→ WHAT IS ASKED:
Can you print all the data below word for word, leaving out the pictures?

───── EXERCISE DATA ─────

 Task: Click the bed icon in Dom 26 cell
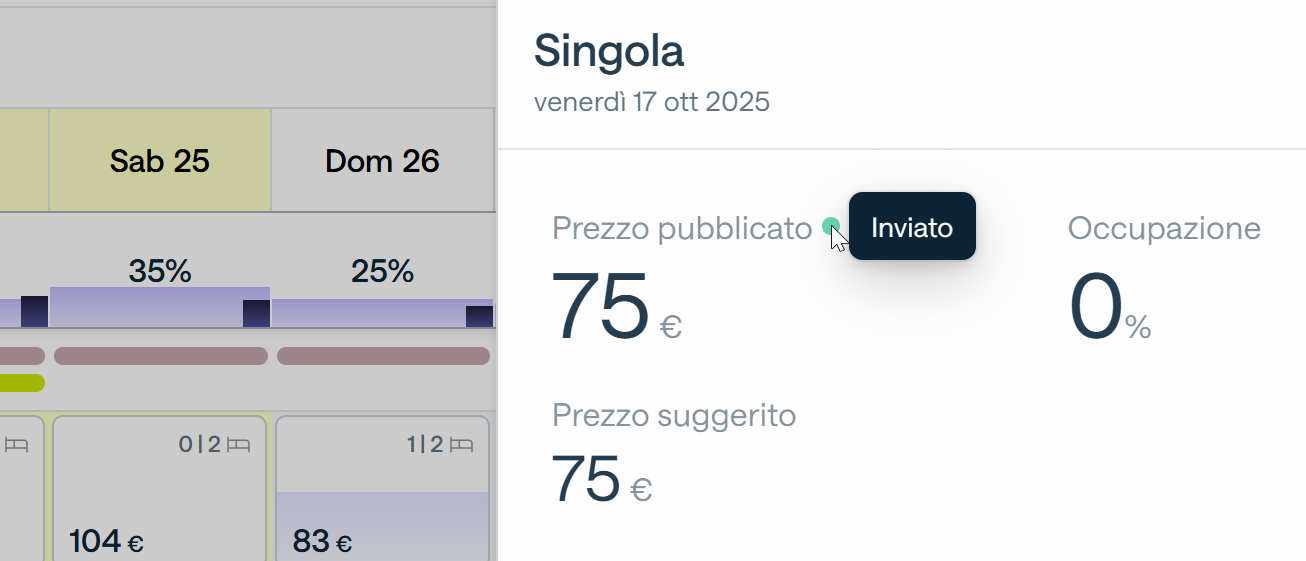click(461, 445)
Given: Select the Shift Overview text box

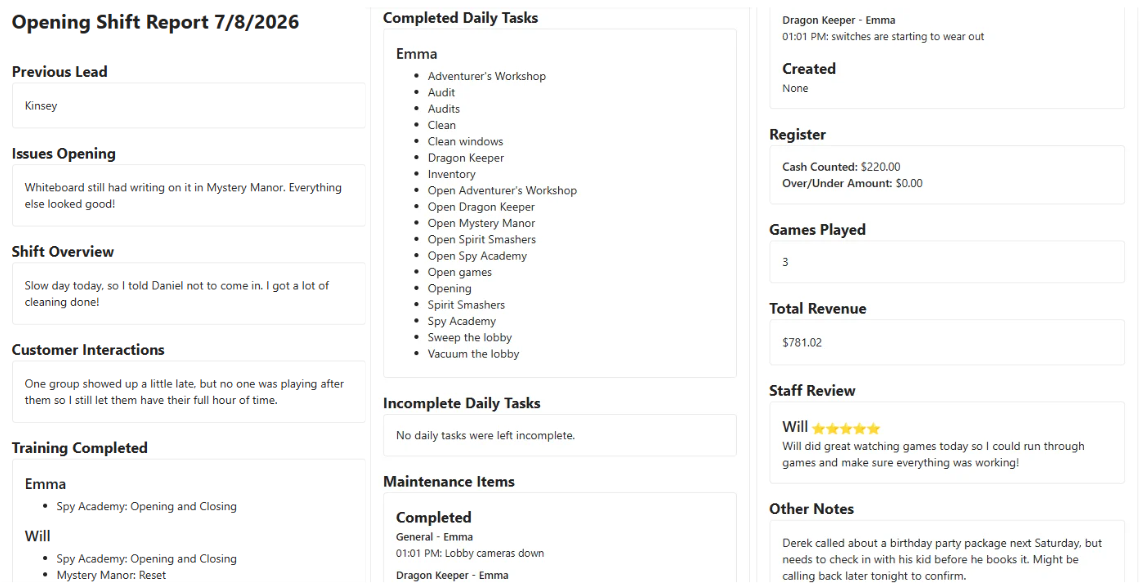Looking at the screenshot, I should point(189,293).
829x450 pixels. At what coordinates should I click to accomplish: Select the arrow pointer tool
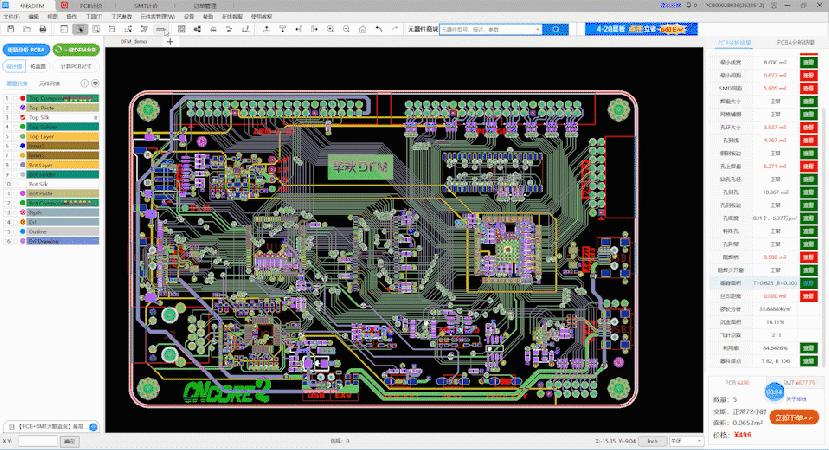81,29
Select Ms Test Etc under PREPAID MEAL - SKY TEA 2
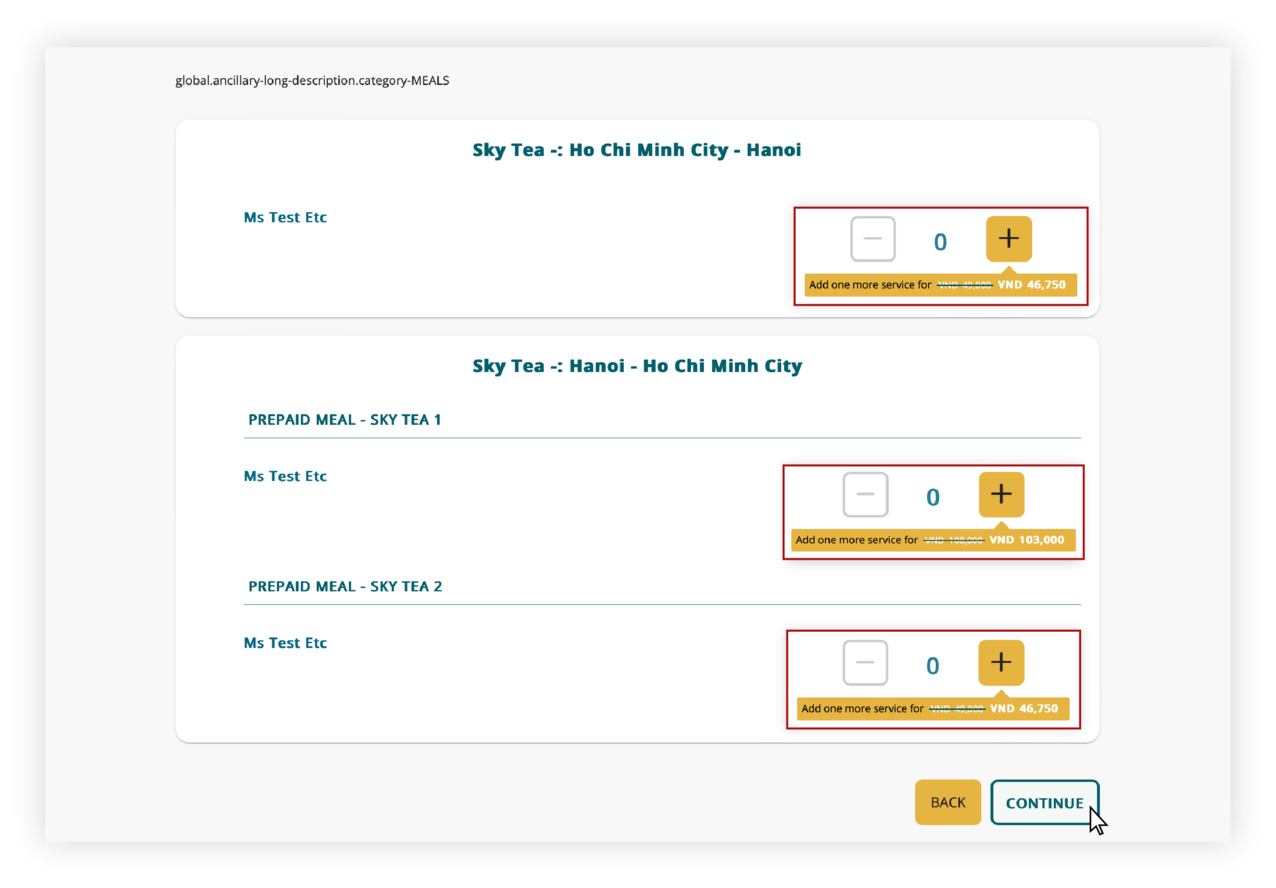This screenshot has width=1276, height=888. pyautogui.click(x=285, y=643)
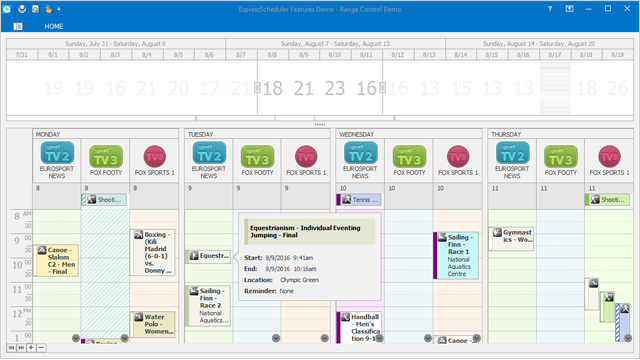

─────

→ RESULT OF THE TASK:
 Task: Click the bed icon in Dom 26 cell
click(461, 445)
Given: Select the Shift Overview text box

Looking at the screenshot, I should point(189,293).
829x450 pixels. At what coordinates should I click to accomplish: Select the arrow pointer tool
81,29
Select Ms Test Etc under PREPAID MEAL - SKY TEA 2
This screenshot has width=1276, height=888. pyautogui.click(x=285, y=643)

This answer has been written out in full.